>> BEGIN Given text

Zwane also explains that to access your balance, you will also need to prove that you have been a non-resident for South African tax purposes for at least three consecutive years.
‘If you have a retirement annuity, you will need to prove that you have been a non-resident for South African tax purposes for at least three consecutive years to access your benefit. This requires you to inform SARS of your tax residence by submitting a declaration that you are ceasing being a South African tax resident. However, if you emigrated for exchange control purposes before 1 March 2021, you will not have to wait out the three-year period to withdraw the full pension amount,’ he says.
You will also need to apply for a tax compliance status letter from SARS if you are withdrawing and transferring more than R1 million, so you can use your foreign capital allowance (also known as the foreign investment allowance). If the amount is more than R10 million, you must obtain approval from the South African Reserve Bank.

>> END Given text
>> BEGIN Given material

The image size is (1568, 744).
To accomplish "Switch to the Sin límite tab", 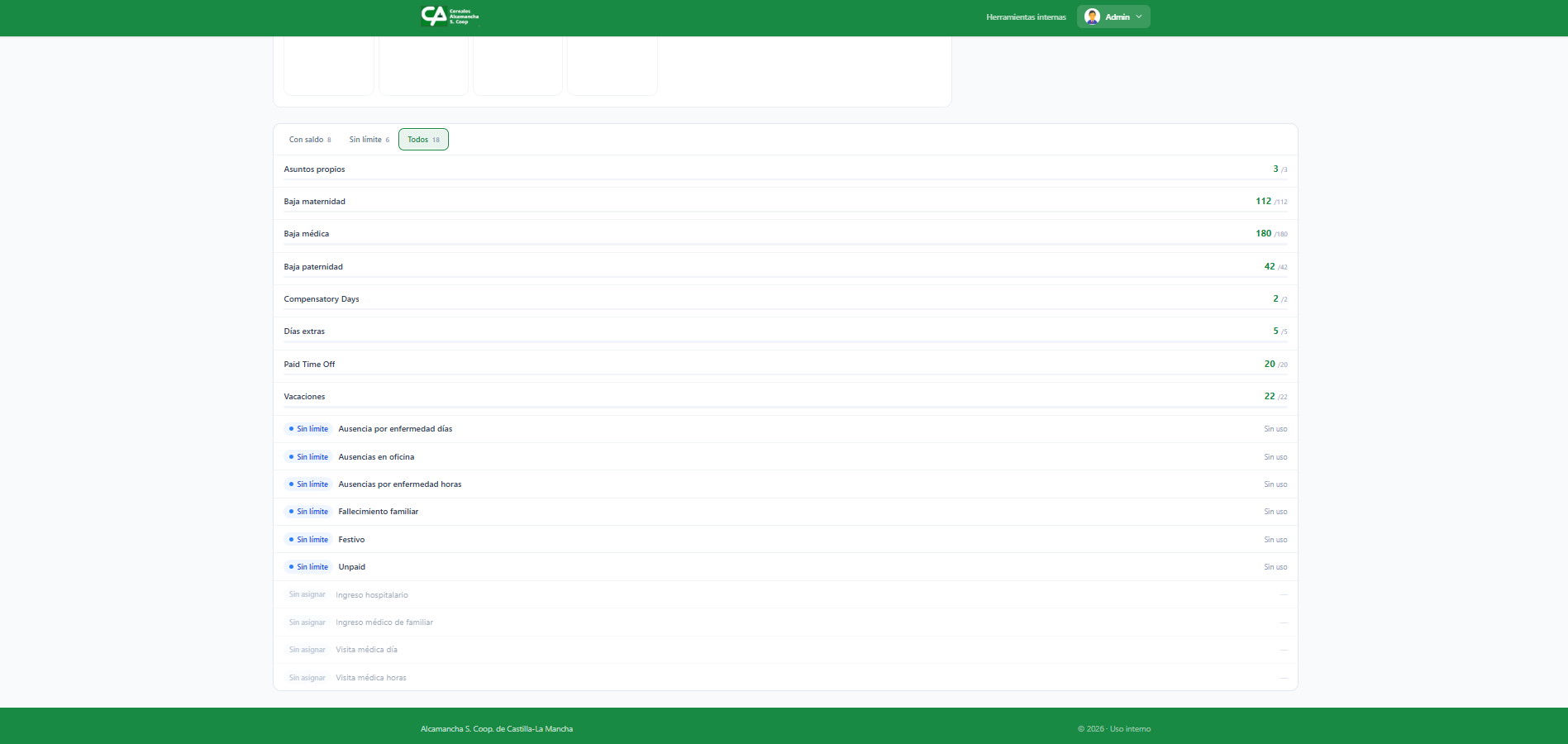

>> END Given material

* _Requirement 1_
Could you set down the retirement annuity text word for word, from "You will also need to apply" up to and including "African Reserve Bank."?
* _Requirement 2_
Can you pick up the retirement annuity text after its last sentence and keep it going?
The data has nothing to do with the retirement annuity text.

* _Right answer 1_
You will also need to apply for a tax compliance status letter from SARS if you are withdrawing and transferring more than R1 million, so you can use your foreign capital allowance (also known as the foreign investment allowance). If the amount is more than R10 million, you must obtain approval from the South African Reserve Bank.

* _Right answer 2_
Keeping it as is
If you choose to remain a South African tax resident whilst abroad, you will be able to contribute to your South African pension fund whilst abroad. The contribution will be deducted from your gross income earned in South Africa and abroad (worldwide income).
Monitor the law
Botha and Rasetlola warn that South Africa’s retirement regime will change significantly once the two-pot retirement system is implemented, which is intended to come into effect in 2024.
‘This would allow greater flexibility in terms of the amounts that can be withdrawn before retirement, although there will be tax consequences tied to this. If you are considering moving abroad in the next few years, and uncertain what to do with your pension, make sure to keep an eye on developments regarding these rules,’ they conclude.